It's been frustrating for me too, not knowing what to tell people for such a long time, but I trust the dev team. If they weren't able to do it in years, there must be a good reason. Edit: in all this time, people continue to demand and assume bad faith, which is doubly frustrating. There are many other features on itch.io that can help us discover games, but people won't use them because they've decided that the one thing they want is tag exclusion and nothing else.

(+1)

If people assume bad faith, they should apply Hanlon's razor. Also, if I were to believe the threads about tagging and exclusion, I would also have to assume horror is unpopular. Well, horror is very popular on itch, so maybe tag exclusion is not in such a high demand, as those threads might suggest. After all, the people happy with recommendations and related games and other means of finding games do not regularly make community threads about how things are ok. It is the people fed up with horror stuff that do.

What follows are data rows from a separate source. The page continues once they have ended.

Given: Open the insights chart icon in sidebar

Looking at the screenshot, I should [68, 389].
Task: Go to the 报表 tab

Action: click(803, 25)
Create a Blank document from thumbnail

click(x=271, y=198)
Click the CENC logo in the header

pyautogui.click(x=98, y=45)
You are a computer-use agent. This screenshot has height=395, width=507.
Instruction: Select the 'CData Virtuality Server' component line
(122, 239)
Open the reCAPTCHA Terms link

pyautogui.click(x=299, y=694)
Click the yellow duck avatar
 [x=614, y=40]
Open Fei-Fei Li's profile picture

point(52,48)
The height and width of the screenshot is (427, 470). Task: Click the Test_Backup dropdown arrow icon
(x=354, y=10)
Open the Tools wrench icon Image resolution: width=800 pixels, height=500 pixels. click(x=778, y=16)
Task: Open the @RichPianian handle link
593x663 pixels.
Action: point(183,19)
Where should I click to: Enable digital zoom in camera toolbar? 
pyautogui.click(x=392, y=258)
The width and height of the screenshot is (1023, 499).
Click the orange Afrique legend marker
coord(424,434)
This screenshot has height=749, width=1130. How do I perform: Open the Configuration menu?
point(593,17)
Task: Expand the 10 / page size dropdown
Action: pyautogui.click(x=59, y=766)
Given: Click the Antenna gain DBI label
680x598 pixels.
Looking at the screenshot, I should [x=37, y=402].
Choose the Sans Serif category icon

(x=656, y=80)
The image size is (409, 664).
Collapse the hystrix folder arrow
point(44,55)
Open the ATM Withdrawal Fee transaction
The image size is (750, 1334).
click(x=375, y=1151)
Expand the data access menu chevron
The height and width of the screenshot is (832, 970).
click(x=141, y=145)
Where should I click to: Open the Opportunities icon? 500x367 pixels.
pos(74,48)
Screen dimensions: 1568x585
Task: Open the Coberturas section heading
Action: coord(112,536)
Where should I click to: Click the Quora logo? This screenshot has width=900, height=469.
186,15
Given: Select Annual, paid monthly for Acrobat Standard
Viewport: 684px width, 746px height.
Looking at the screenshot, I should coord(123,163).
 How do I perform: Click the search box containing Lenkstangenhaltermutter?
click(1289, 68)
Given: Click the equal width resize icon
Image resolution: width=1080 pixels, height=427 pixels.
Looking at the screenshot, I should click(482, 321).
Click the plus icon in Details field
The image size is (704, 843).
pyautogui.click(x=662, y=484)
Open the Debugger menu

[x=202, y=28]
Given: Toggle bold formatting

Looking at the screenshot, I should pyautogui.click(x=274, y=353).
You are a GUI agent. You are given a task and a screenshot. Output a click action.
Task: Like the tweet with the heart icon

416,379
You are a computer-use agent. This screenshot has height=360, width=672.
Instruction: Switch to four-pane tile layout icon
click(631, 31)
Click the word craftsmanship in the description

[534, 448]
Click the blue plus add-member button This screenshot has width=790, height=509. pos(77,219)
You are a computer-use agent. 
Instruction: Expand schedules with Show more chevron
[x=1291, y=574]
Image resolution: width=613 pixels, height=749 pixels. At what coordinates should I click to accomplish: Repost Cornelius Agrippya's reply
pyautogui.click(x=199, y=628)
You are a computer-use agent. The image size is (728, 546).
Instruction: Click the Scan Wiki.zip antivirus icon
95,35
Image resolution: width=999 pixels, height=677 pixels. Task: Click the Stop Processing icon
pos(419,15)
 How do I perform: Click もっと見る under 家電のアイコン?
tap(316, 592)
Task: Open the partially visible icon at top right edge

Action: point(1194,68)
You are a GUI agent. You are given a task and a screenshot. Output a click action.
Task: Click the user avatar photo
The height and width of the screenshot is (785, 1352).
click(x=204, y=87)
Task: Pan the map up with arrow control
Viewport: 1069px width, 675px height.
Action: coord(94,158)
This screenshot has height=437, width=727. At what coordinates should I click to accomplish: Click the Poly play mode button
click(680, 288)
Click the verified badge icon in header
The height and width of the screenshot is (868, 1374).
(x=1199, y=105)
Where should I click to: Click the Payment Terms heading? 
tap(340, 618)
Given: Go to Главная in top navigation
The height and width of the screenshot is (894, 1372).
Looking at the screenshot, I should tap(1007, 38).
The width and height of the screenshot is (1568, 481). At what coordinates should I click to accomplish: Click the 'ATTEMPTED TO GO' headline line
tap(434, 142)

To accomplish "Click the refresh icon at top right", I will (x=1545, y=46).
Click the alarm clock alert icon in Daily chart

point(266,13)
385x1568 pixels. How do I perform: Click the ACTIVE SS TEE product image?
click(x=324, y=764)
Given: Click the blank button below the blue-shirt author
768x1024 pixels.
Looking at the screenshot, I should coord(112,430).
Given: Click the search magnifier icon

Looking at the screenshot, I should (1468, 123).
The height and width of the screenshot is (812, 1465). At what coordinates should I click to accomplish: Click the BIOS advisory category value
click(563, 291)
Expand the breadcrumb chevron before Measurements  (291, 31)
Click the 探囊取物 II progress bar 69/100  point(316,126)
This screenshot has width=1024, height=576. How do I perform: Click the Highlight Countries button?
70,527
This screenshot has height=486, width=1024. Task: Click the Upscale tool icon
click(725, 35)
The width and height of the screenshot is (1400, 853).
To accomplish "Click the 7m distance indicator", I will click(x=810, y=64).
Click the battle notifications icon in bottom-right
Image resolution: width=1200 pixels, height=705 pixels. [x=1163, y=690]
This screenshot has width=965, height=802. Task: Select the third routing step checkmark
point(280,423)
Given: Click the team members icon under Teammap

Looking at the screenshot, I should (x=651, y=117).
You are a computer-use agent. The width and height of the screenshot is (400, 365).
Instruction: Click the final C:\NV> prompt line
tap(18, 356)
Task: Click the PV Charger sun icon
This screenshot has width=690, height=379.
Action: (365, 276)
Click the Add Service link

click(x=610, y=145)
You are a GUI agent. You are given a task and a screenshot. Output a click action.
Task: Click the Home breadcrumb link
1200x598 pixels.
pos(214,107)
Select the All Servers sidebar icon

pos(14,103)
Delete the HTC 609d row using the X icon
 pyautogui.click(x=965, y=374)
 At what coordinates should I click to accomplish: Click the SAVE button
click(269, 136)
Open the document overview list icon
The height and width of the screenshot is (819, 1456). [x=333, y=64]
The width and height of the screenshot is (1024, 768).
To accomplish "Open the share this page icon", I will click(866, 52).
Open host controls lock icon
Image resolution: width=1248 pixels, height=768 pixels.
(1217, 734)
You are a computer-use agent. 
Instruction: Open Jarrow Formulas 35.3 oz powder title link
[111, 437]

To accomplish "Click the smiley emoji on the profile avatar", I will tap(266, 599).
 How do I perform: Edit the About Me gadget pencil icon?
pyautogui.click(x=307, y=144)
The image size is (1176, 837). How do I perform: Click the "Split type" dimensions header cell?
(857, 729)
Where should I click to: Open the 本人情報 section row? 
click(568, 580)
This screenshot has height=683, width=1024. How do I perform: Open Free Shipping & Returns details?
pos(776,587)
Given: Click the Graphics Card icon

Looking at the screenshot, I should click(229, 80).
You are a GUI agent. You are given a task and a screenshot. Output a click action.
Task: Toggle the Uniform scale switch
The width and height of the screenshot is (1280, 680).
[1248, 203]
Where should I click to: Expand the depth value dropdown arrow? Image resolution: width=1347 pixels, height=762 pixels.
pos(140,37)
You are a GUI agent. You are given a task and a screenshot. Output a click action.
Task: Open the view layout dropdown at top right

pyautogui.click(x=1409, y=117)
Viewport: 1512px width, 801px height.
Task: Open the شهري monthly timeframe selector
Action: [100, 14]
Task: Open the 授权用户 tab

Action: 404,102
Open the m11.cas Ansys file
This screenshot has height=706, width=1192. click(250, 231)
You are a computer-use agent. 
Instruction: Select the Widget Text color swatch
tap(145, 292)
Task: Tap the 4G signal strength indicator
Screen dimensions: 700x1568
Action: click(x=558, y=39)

Sure, it might be a handy feature in some situations. But would it be a feature that most users would use? Or is this one of those scenarious, where the people able to use that feature would not need it, cause they would know how to find stuff without it.

I have trouble believing someone looking for the 10k new games in the last month. Like, itch show me everything, except horror and visual novels, I will dig through the remaining 8k games myself. To be realistic, you have to start somehow with positive filtering. And this should thin out the games already. And who knows, maybe that puzzle platformer pixel adventure you might like, does has some minor horror elements that made the dev chose horror tag - after all, horror is popular, so everyone and their dog is tagging it.